ホームヘルパーになるには?必要な資格や求められる能力とは

2020-06-03 18:00:47

高齢化社会に入り、自宅での介護を行うためにホームヘルパー(訪問介護員)の需要が高まっています。ホームヘルパーは介護が必要な方の衣食住についてケアを行う、需要の多いお仕事です。ここではホームヘルパーというお仕事の内容や、資格を取得するための方法について解説します。

ホームヘルパー(訪問介護員)とは

ホームヘルパーは、介護を必要とする方の自宅を訪問して移動・食事・入浴・排泄といった日常生活の支援を行います。仕事内容は「身体介護」「生活援助」の2つに分けられています。

「身体介護」は食事を摂るための食事介助や、入浴またはシャワーを介助する入浴介助、トイレへの移動、排泄、おむつ交換といった排泄介助、着替え介助など、身体機能の低下によって自分一人ではできない日常生活の動作・行動のサポートを行います。床ずれのおそれがある方には「体位変換介助」を行うほか、処方された薬の服薬を支援する「服薬介助」も身体介護の業務に含まれます。

「生活援助」は身体介護以外の日常生活に関する動作の援助を指し、要介護者が一人でこなすには肉体的負担の大きい外出・買い物・料理・洗濯・掃除などについてサポートを行います。ただしペットの世話や部屋の模様替え、大掃除、庭の草むしりといった日常的な家事から外れる行動は生活援助には含まれません。

ホームヘルパーになるにはどんな資格が必要?

ホームヘルパーになるために必要な資格の概要と取得方法についてそれぞれ解説します。

介護職員初任者研修(旧ヘルパー2級)

介護職員初任者研修はかつてヘルパー2級の資格として知られていました。2013年の介護保険法改正によって、都道府県または都道府県が指定した研修事業者による研修を受けて筆記試験に合格することで、ヘルパー2級に相当する知識が学べるようになりました。介護に関する基礎知識と技術を証明する資格であり、介護福祉士を目指す方の入門資格として位置づけられています。

介護職員初任者研修では介護の基礎的な項目を中心に学びます。職業倫理、安全に関する知識のほか、介護・福祉サービスと医療との連携や利用者とのコミュニケーション方法、高齢者に多い疾患のひとつである「認知症」についての理解も深めます。

介護職員実務者研修(旧ヘルパー1級)

介護職員実務者研修とは、かつてヘルパー1級として知られていた資格です。初任者研修の上位資格となっていますが、初任者研修と同様に、介護職未経験でも得られる資格です。資格を得るためには、都道府県または都道府県が指定した研修事業者による研修を受けなければなりません。また、介護分野唯一の国家資格である介護福祉士の受験資格を得る条件のひとつに、「実務経験3年以上」という条件がありますが、この条件で介護福祉士を受験するには、実務者研修修了も必須の条件となります。

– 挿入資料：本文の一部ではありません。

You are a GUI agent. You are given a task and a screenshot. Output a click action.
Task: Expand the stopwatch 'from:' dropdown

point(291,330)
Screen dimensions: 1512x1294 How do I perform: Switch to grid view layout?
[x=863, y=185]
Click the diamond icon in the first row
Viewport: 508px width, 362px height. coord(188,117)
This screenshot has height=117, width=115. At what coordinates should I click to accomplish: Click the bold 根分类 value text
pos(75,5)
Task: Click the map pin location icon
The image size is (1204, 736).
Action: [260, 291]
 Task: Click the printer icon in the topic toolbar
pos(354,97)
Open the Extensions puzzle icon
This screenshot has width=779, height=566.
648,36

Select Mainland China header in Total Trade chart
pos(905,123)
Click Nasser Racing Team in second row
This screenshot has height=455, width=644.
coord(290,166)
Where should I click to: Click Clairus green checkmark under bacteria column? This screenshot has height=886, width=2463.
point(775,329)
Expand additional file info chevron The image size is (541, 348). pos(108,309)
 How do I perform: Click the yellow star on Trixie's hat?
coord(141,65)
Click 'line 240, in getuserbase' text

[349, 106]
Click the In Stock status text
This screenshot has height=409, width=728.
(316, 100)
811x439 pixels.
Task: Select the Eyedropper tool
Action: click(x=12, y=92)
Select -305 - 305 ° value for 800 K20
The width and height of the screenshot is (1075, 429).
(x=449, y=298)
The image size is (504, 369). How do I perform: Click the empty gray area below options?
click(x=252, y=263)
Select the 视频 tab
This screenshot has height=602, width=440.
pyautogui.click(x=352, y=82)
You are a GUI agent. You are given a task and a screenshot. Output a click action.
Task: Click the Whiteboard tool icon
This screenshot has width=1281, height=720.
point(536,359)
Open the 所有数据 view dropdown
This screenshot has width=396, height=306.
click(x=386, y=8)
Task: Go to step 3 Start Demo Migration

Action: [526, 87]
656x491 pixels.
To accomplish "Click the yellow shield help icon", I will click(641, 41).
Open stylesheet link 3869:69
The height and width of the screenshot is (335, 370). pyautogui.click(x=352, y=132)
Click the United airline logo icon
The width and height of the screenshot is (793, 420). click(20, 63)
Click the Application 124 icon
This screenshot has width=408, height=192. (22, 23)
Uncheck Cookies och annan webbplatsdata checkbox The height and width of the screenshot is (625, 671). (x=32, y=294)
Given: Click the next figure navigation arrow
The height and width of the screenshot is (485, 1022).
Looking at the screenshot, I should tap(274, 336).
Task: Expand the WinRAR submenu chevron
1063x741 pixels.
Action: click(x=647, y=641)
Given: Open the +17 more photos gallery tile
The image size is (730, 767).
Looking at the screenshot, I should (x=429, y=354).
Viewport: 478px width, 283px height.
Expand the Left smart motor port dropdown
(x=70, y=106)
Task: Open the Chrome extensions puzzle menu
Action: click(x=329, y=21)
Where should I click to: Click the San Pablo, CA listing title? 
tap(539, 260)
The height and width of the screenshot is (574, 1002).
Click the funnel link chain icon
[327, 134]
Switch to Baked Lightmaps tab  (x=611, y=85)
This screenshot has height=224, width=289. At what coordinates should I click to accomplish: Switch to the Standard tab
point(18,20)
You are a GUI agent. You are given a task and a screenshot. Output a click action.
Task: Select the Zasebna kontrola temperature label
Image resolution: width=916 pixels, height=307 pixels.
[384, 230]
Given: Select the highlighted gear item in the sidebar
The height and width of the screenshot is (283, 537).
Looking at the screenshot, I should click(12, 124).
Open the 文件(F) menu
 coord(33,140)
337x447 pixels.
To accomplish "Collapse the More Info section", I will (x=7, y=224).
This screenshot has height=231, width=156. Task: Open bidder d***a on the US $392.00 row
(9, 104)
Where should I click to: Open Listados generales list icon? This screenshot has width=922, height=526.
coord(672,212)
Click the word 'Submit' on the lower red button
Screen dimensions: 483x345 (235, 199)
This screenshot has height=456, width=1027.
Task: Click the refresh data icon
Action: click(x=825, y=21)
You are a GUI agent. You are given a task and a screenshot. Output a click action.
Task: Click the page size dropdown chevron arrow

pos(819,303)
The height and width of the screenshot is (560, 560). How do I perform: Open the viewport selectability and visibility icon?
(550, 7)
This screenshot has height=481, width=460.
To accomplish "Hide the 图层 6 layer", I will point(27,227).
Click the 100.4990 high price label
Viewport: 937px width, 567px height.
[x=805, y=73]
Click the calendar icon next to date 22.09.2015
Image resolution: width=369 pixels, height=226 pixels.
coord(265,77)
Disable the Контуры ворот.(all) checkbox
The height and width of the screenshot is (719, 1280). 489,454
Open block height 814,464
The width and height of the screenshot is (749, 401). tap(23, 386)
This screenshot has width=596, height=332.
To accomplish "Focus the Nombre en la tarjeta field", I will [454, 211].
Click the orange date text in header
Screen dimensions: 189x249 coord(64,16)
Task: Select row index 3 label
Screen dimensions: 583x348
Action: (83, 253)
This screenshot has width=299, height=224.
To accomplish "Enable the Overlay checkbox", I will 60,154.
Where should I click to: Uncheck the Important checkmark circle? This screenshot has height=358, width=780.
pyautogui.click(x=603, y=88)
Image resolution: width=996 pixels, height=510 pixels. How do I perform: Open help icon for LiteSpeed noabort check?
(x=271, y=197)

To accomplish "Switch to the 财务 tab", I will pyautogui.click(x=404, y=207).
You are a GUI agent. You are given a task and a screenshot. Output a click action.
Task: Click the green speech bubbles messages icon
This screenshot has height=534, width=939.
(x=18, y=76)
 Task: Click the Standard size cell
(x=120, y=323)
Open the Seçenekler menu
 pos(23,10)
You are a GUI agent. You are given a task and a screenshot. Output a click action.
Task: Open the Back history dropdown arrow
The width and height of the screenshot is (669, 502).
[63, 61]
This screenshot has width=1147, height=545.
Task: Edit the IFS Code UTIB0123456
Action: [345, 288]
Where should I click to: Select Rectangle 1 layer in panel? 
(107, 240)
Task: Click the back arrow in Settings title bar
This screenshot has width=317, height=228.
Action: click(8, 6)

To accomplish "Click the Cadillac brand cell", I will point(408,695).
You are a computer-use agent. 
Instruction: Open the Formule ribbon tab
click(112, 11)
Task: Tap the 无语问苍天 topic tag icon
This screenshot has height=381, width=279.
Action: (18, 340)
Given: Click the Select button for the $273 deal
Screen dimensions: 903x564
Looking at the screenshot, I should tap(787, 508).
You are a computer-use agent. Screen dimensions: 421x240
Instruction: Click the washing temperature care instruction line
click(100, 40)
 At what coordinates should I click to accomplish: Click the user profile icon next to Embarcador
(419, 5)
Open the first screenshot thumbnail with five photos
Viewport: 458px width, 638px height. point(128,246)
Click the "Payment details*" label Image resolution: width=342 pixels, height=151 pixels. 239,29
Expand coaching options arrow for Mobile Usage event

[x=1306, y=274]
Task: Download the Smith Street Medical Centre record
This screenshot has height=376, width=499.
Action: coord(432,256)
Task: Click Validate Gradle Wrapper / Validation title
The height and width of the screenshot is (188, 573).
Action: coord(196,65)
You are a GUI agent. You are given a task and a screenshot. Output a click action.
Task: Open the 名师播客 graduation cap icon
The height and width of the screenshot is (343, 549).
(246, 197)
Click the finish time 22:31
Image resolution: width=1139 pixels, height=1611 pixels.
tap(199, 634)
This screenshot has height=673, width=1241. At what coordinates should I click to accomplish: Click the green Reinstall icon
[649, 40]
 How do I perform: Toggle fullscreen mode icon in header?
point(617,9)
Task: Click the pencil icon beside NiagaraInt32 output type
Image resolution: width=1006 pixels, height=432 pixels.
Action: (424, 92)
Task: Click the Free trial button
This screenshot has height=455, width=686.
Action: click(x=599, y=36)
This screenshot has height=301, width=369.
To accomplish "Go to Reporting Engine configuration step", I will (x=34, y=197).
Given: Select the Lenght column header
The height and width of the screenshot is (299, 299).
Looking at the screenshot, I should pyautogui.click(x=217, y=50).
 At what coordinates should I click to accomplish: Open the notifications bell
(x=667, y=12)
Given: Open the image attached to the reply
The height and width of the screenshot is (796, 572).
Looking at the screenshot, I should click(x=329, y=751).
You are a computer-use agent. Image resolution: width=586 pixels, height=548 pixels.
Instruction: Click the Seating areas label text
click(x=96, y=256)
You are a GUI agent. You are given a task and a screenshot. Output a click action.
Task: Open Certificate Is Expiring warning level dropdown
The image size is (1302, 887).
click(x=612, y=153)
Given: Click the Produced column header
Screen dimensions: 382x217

実務者研修のカリキュラムは20科目(450時間)で構成されていますが、そのうち9科目が初任者研修と共通しています。初任者研修の段階で9科目を修了していれば、そのすべて(130時間分)が免除となります。筆記試験は行われませんが、より専門的な内容に踏み込んだ講座が増え、医療的ケアに関する演習が含まれます。

介護福祉士

介護福祉士は日常生活において介護を必要としている方に対し、ケアマネージャーが決めた計画にしたがって身体介護・生活援助を行います。訪問介護の際に利用者のご家族をサポートしたり、時には相談にのったりすることもあります。

介護福祉士になると専門知識と実務経験をもって利用者に丁寧なケアができるようになり、さらに上位の認定介護福祉士への道も開けます。

ホームヘルパーの魅力・メリット

ホームヘルパーは利用者の自宅や居室を訪問してケアを行うため、大きなやりがいとともに一人ひとりに異なるケアを提供できます。雇用形態もさまざまで、正社員・契約社員・パート・アルバイトなどライフスタイルに合った雇用方法を選択できることも魅力的です。

登録型のホームヘルパーなら自宅近くで働くことができますし、介護事業所に常勤する正社員として長く務めることも可能です。高齢者の増加にともなって活躍の場がたくさん設けられているので、長期的かつ安定的に働ける職業であることもメリットといえるでしょう。

初任者研修を終えて実務者研修もクリアすると、いよいよ国家資格の介護福祉士を目指すチャンスが訪れます。介護福祉士の資格を取得すれば正式な介護士として認められるため、職場での好待遇や資格手当が出るほか、転職がしやすくなるメリットもあります。

ホームヘルパーに求められる能力

ホームヘルパーに求められる能力は、体力とコミュニケーション能力、そして観察力です。

体を抱きかかえたり歩行を手助けしたりと、さまざまな場面で体力を必要とします。また、介護を受ける方へのケアはもちろん、利用者のご家族や職場のスタッフとスムーズに連携をとるためにコミュニケーション能力も必須です。ケアを行ううえで利用者の体調やメンタルの変化に気づける観察力も、業務になくてはならないスキルです。

 

ホームヘルパーは多様な働き方が可能なお仕事で、国家資格である介護福祉士を目指すこともできます。高齢者の増加や在宅ケアへの移行が増えたことによって、ますますホームヘルパーの需要は高まっています。ぜひ上記を参考に、ホームヘルパーを目指してみてはいかがでしょうか。